I think that must be what it’s like to be in love and to have been in love for a long time.
We eat our Christmas Eve leftovers, marking the end of the Christmas Feast Marathon, and leave the gift wrapping scattered around the Christmas-tree room. We’ll clean up later, once the buzz has died, and Grandma will finalize it all by saying, “Well, that’s that. All the preparation and it’s over before you know it.”
But for now we’re eating and laughing and talking, and nobody watching us could tell Granddad is sick, or that anyone is worried, because right now we aren’t feeling anything bad. It’s all good, really, just perfectly all good.

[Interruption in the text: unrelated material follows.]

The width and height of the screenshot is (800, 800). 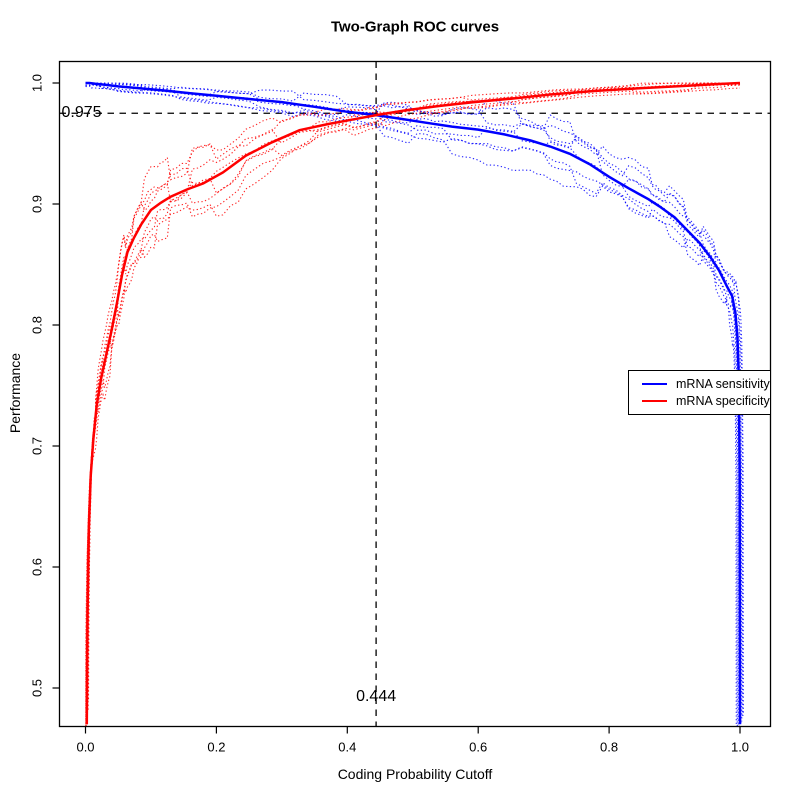 I want to click on y-tick-label: 0.6, so click(x=37, y=567).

Granddad even surprises us by telling a story about Uncle Dennis that makes us all smile. One about how one time when they were kids they went exploring in the woods behind their house. Granddad had taken his BB gun and Uncle Dennis hadn’t taken anything. “I thought I might be able to shoot me some squirrel or something,” Granddad says to us now. “But Dennis, he had something else in mind. He had been lookin’ through one of those View-Master things all morning. Richard, you remember you had one of those?”
“I did.” Dad nods. “So did the boys.”
“The binocular-looking thing where you click the switch and the pictures change?” Joe asks.
“Yes!” Granddad says. “Dennis had been clicking through it and looking at all those sliding pictures. There was this one that he loved—a picture of a waterfall. And Dennis was just dying to see something like it, something that wasn’t a picture, you know? He wanted to see the real thing, a real live waterfall. And normally, you know, he wouldn’t have gone out into the woods with me. He hated to see me shoot anything, even if it was just a little squirrel or something. But it had rained the day before, and Dennis thought we might be able to see a real live waterfall if we looked in the right spot. Dennis said, ‘I bet the trench is filled up, Rich. If it is, it’s gotta flow out to somewhere.’